- Cedarbrook Location within Philadelphia
- Country: United States
- State: Pennsylvania
- County: Philadelphia
- City: Philadelphia
- Area codes: 215, 267 and 445

= Cedarbrook, Philadelphia =

Cedarbrook is a neighborhood located in the Northwest section of the City of Philadelphia, Pennsylvania, United States.
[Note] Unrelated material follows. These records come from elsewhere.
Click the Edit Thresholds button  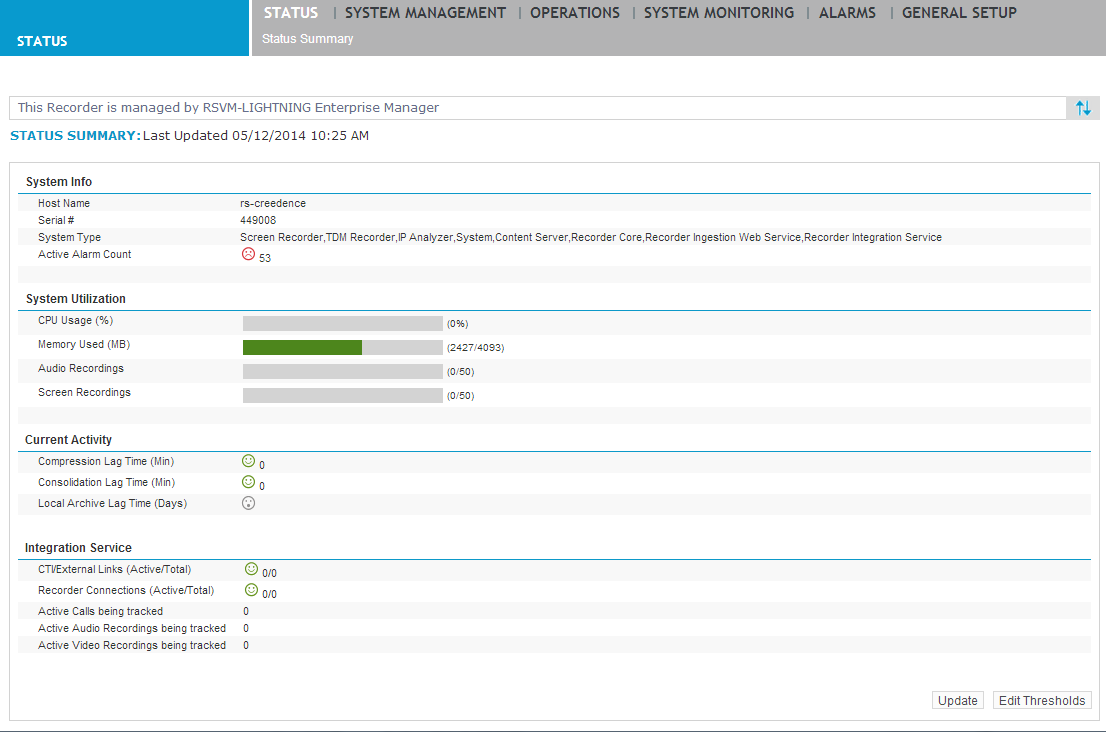click(1041, 700)
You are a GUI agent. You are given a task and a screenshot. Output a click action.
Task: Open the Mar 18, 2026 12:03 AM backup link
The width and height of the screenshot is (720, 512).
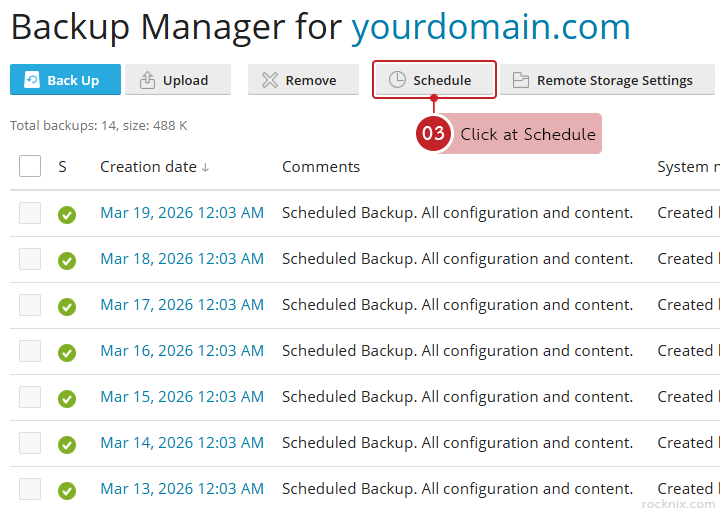[182, 259]
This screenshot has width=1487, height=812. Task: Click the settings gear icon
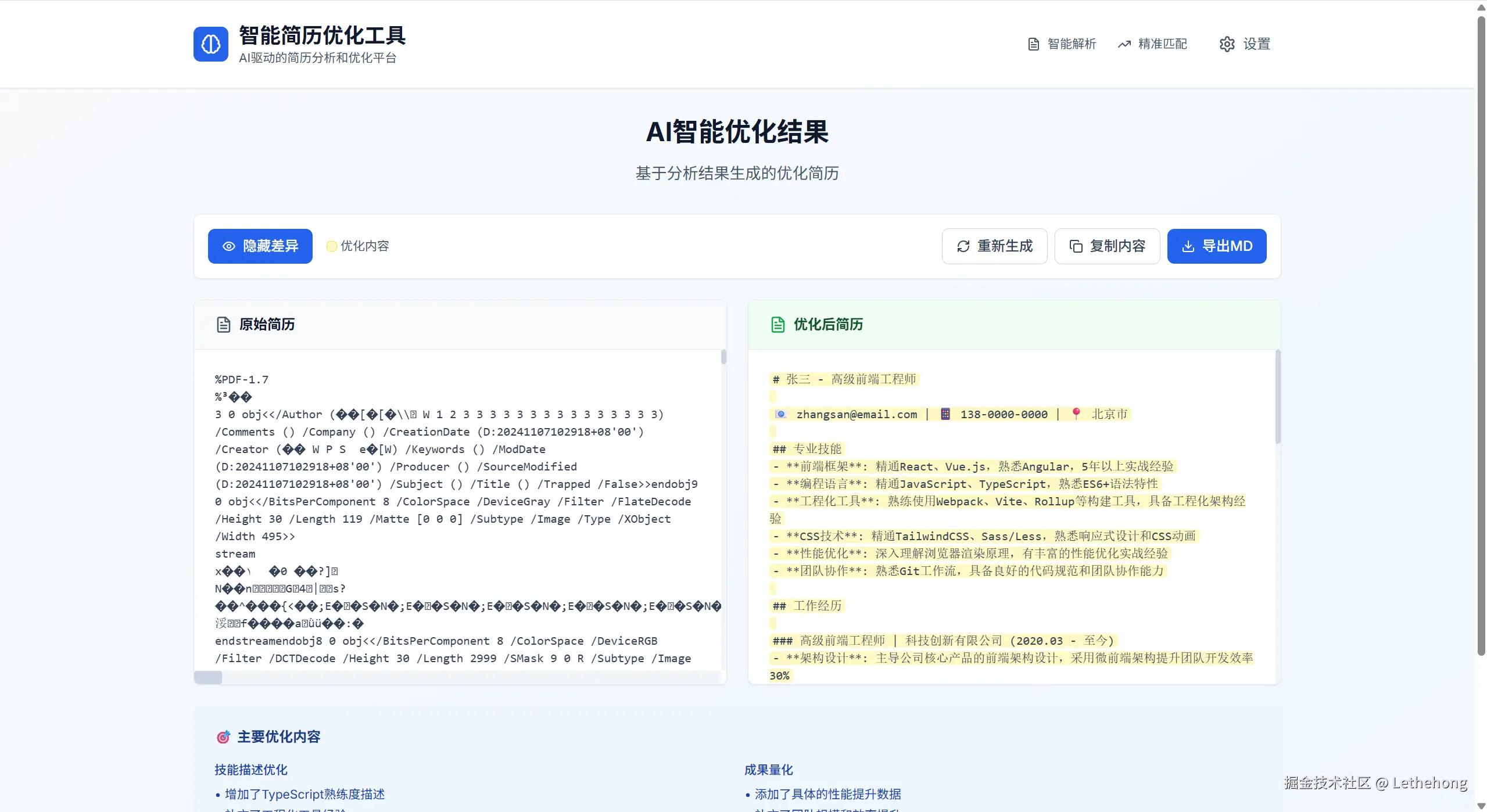1227,44
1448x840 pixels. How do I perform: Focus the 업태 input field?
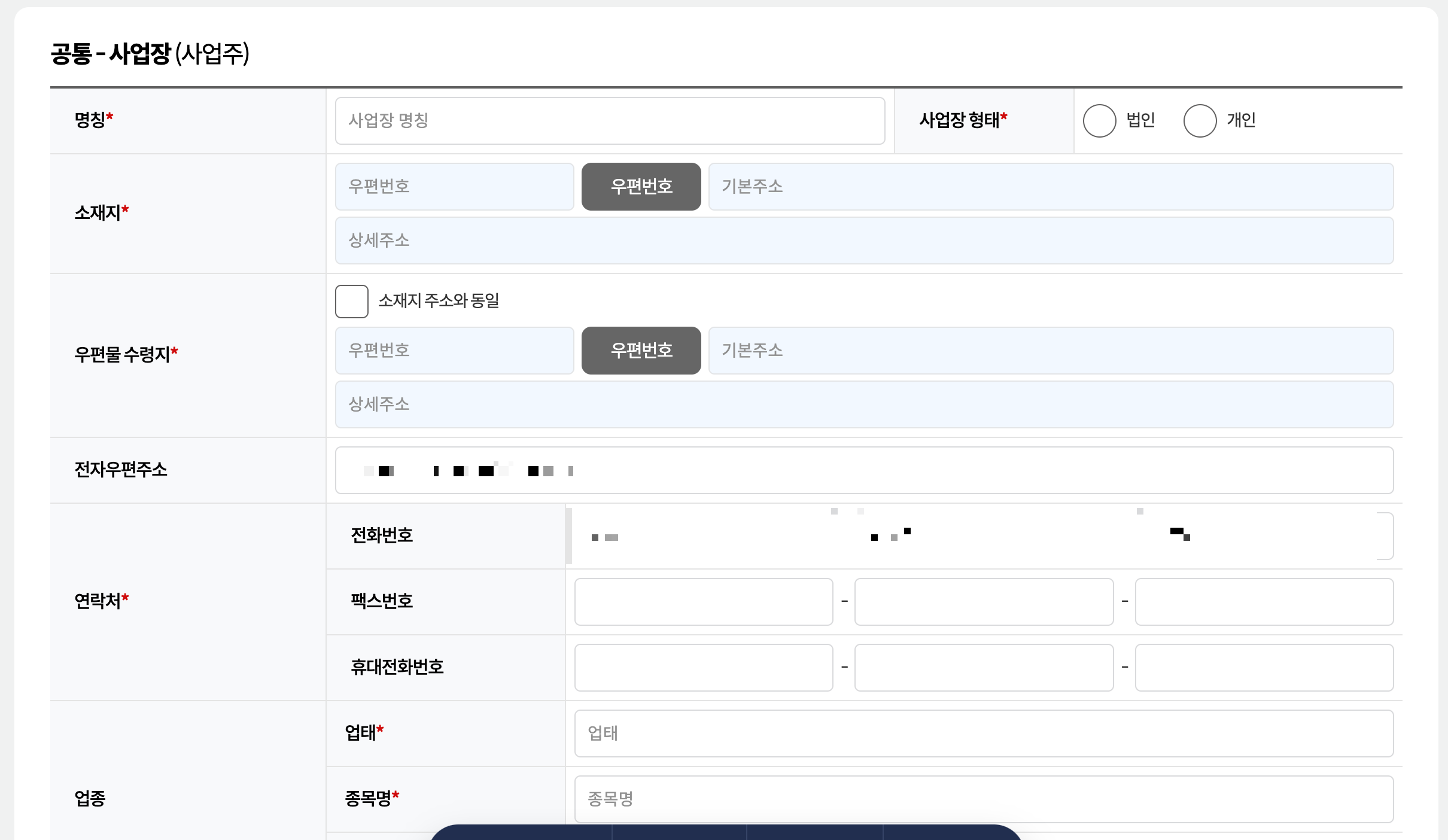pyautogui.click(x=983, y=734)
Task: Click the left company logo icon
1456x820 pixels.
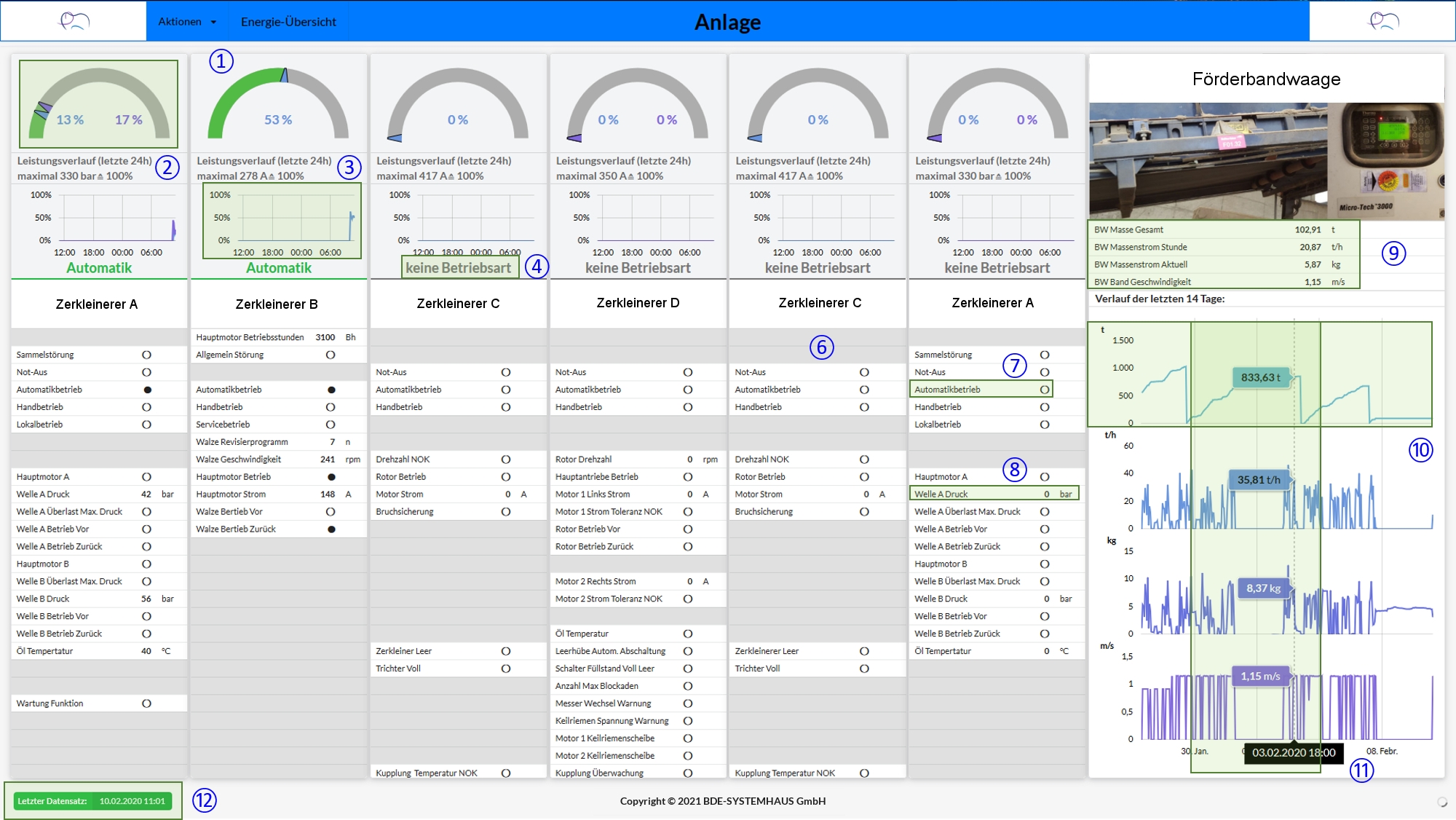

The Ivy Hill neighborhood comprises roughly the northwestern half of Cedarbrook. Ivy Hill Cemetery (established 1867) forms the geographic heart of the neighborhood. (The neighborhood most likely takes its name from the cemetery [rather than vice versa], as the area was woods and farmland when the cemetery was established.) Ivy Hill Road is sometimes mistakenly restyled as "Ivyhill Road"—most notably on its own newest street signs.

==Geography==

===Boundaries===

The boundaries of Philadelphia neighborhoods are often not official or precise. However, Cedarbrook has four precise boundaries that make it almost precisely rectangular. These are:
- Cheltenham Avenue to the northeast (a county line and city limit, beyond which lies Cheltenham Township, Montgomery County);
- Ivy Hill Road to the northwest (a county line and city limit, beyond which lies Wyndmoor, Springfield Township, Montgomery County); and
- Stenton Avenue to the southwest (a non-official intra-Philadelphia boundary, dividing Cedarbrook from East Mount Airy).
- Washington Lane to the southeast (beyond which lies West Oak Lane).

===ZIP code===
The 19150 ZIP code corresponds almost entirely with the Cedarbrook neighborhood.

==Demographics==
According to the 2000 US Census, the neighborhood has a total population of 25,274. The median household income is $42,342; the median family income is $49,508. The racial makeup of the neighborhood was 2.2% White, 95.3% Black or African-American, 0.2% Alaskan or Native American, 0.0% Native Hawaiian or Pacific Islander, and 1.8% from two or more races. Hispanic or Latino of any race accounted for 1.1% of the population. Approximately 10% of the population lives below the poverty line.